■ Aim of the exercise ■
Give an unaltered copy of the listing below, minus its pictures.

■ Data to examine ■
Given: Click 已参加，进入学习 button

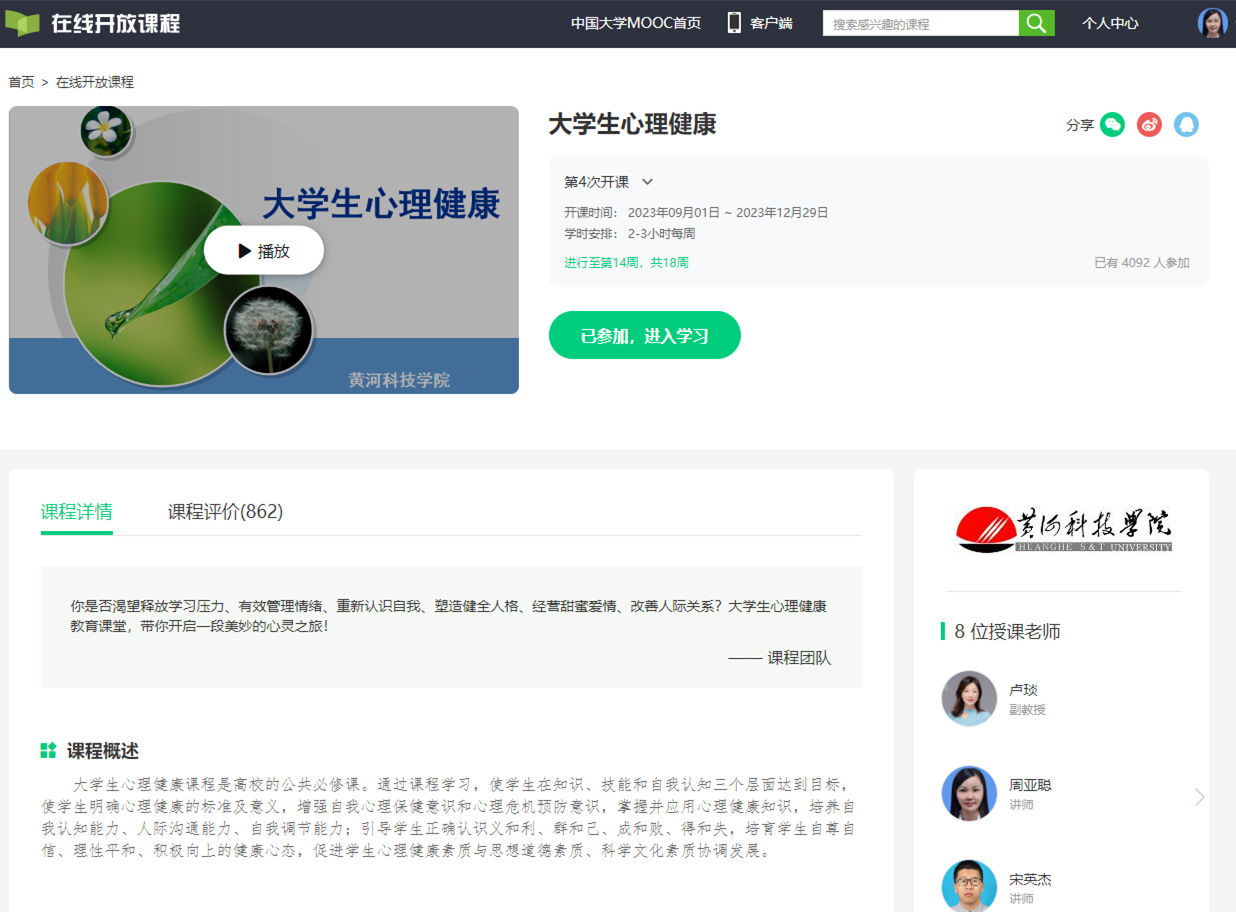Looking at the screenshot, I should coord(644,335).
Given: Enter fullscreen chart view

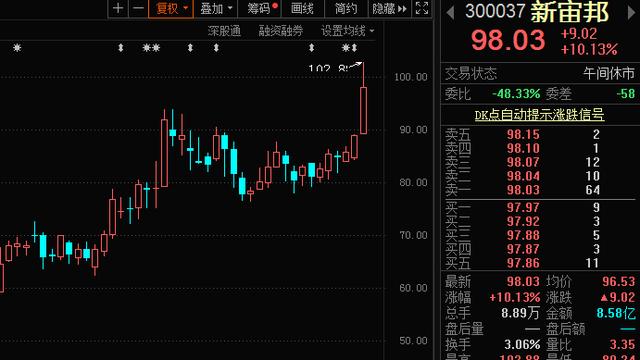Looking at the screenshot, I should coord(422,8).
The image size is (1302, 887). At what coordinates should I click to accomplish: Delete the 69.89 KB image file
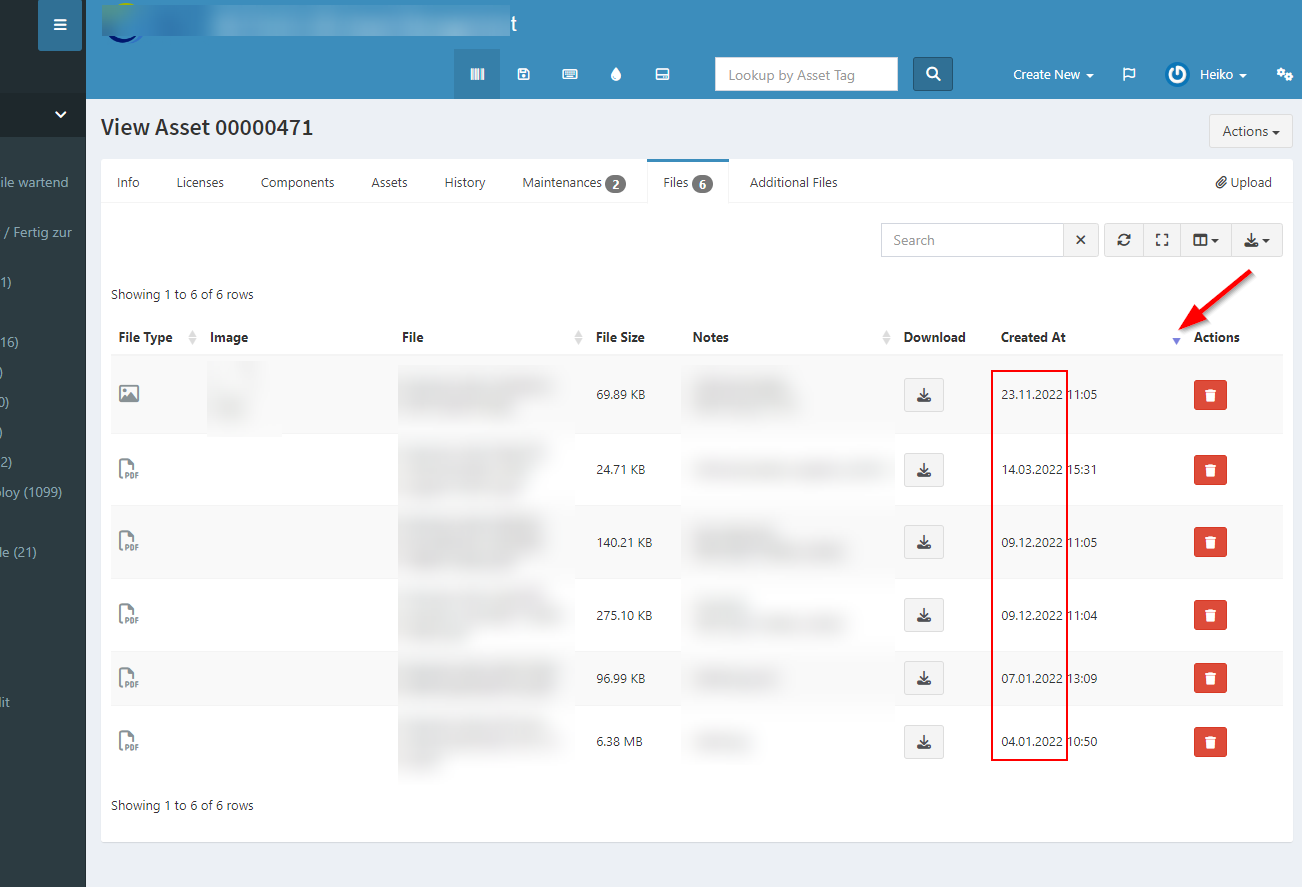click(1210, 395)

■ Answer section ■
Given: Click 已参加，进入学习 button

Looking at the screenshot, I should coord(644,335).
Given: Enter fullscreen chart view

Looking at the screenshot, I should coord(422,8).
The image size is (1302, 887). At what coordinates should I click to accomplish: Delete the 69.89 KB image file
click(1210, 395)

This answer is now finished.